WORK REQUEST -> With both ends included, repeat exactly the lines of the entries below from the one containing "Instruction: Click the US flag icon" down to the one containing "Task: Open the baseball", and no others.

INPUT DATA ->

Start of Block

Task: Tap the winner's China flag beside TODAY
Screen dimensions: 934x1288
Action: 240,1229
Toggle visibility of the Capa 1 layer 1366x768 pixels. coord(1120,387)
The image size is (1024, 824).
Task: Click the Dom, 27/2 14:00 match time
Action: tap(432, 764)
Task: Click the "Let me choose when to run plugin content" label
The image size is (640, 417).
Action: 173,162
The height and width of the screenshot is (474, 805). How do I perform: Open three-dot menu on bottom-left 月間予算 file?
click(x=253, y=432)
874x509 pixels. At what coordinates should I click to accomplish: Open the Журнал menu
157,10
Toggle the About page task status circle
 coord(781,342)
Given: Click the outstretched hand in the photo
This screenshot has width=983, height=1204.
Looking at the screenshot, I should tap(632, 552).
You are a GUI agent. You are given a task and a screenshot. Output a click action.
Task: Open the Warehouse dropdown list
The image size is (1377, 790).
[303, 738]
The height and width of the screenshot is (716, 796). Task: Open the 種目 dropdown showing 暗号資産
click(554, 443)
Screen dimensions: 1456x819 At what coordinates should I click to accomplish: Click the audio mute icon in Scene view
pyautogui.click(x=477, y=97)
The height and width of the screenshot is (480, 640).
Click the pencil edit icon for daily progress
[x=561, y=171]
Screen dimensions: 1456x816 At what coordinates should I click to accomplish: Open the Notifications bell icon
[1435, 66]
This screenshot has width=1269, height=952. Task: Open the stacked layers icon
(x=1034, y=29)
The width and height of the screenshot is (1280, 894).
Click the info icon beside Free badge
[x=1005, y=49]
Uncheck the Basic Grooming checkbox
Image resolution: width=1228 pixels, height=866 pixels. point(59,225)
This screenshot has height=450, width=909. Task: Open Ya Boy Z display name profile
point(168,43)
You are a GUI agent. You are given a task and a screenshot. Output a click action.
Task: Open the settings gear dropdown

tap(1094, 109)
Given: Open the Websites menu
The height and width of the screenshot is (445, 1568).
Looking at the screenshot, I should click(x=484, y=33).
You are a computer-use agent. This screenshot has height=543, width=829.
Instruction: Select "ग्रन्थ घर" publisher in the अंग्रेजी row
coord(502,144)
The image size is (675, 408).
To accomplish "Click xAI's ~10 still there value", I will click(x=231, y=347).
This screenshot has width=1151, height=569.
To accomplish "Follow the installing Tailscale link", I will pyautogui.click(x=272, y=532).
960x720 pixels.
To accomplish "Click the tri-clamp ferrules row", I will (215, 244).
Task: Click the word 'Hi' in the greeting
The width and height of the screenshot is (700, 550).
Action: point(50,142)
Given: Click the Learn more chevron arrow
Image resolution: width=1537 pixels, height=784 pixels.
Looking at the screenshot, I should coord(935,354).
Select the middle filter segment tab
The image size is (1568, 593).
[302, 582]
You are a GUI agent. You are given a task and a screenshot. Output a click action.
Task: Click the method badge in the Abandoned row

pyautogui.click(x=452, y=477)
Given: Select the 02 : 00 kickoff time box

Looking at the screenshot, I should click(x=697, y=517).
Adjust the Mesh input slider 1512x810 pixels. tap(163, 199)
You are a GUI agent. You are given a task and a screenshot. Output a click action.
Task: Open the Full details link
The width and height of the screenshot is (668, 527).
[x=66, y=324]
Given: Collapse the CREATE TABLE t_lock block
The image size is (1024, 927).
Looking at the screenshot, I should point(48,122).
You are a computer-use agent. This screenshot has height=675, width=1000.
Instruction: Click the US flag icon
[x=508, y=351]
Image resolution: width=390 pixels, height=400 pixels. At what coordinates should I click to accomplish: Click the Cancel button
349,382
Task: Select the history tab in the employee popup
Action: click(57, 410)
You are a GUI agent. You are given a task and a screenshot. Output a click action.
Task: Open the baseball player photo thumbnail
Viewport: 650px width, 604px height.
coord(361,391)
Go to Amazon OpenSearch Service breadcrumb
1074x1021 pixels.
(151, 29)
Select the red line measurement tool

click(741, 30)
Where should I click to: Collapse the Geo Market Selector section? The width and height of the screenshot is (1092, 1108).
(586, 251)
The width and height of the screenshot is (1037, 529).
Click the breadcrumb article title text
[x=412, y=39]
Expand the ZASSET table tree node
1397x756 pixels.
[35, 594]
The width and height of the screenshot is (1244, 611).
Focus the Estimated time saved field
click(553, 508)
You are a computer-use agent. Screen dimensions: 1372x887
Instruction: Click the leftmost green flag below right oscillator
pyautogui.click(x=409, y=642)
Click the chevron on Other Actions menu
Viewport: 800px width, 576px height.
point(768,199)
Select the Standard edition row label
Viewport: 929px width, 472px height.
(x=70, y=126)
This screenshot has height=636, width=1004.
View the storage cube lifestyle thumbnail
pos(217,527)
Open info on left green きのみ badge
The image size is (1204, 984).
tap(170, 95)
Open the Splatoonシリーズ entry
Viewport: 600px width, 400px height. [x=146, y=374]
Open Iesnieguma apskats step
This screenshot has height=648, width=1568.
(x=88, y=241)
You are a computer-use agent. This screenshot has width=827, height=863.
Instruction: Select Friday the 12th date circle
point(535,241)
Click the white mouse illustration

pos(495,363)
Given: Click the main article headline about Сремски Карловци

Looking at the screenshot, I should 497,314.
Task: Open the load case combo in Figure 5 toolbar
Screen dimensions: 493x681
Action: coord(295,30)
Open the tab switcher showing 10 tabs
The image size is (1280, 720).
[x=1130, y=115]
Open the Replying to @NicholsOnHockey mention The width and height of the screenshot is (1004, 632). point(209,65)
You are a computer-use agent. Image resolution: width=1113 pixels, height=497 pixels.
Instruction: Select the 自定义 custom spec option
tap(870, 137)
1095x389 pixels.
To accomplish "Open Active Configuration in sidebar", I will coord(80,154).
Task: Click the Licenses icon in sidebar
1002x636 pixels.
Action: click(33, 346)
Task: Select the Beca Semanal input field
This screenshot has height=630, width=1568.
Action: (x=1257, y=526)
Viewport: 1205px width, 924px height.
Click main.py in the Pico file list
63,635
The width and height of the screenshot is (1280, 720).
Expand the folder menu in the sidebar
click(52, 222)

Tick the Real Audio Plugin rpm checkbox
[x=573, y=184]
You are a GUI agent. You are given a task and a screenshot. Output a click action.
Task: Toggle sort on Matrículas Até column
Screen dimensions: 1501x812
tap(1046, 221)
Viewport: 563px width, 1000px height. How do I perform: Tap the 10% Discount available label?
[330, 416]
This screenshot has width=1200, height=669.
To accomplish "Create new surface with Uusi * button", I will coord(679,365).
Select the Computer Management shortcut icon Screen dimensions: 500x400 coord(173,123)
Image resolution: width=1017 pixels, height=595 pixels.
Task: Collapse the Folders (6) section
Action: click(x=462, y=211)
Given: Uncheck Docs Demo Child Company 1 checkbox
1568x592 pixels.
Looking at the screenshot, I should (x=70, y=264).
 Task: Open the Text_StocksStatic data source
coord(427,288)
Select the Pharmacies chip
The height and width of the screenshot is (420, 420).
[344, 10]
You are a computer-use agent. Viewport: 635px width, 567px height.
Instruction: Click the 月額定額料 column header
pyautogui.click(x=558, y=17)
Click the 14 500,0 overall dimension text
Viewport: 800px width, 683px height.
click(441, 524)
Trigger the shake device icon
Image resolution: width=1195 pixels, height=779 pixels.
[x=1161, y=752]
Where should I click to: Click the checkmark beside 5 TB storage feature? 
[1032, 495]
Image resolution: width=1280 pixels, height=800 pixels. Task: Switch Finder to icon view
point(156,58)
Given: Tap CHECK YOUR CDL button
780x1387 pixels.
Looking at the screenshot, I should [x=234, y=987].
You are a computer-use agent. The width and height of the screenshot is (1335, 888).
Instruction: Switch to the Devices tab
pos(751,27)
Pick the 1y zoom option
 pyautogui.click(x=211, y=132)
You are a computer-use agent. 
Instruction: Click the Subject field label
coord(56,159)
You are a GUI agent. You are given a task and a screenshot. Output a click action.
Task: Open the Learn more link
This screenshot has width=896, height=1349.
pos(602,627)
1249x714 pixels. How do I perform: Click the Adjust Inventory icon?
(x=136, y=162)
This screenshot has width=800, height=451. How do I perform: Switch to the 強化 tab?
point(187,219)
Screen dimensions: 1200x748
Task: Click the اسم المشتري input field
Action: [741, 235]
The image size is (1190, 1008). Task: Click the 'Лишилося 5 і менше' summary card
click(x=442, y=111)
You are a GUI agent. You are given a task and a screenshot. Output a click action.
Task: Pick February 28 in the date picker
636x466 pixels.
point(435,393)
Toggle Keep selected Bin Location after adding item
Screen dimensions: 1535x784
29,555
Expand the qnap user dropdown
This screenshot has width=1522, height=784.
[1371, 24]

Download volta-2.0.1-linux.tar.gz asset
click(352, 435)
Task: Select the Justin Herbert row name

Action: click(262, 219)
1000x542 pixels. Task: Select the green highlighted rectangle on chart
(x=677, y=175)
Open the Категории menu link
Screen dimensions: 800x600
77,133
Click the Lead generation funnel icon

End of Block

COMPLETED TASK ->
Instruction: Click the US flag icon
[x=508, y=351]
Image resolution: width=390 pixels, height=400 pixels. At what coordinates should I click to accomplish: Click the Cancel button
349,382
Task: Select the history tab in the employee popup
Action: click(57, 410)
You are a GUI agent. You are given a task and a screenshot. Output a click action.
Task: Open the baseball player photo thumbnail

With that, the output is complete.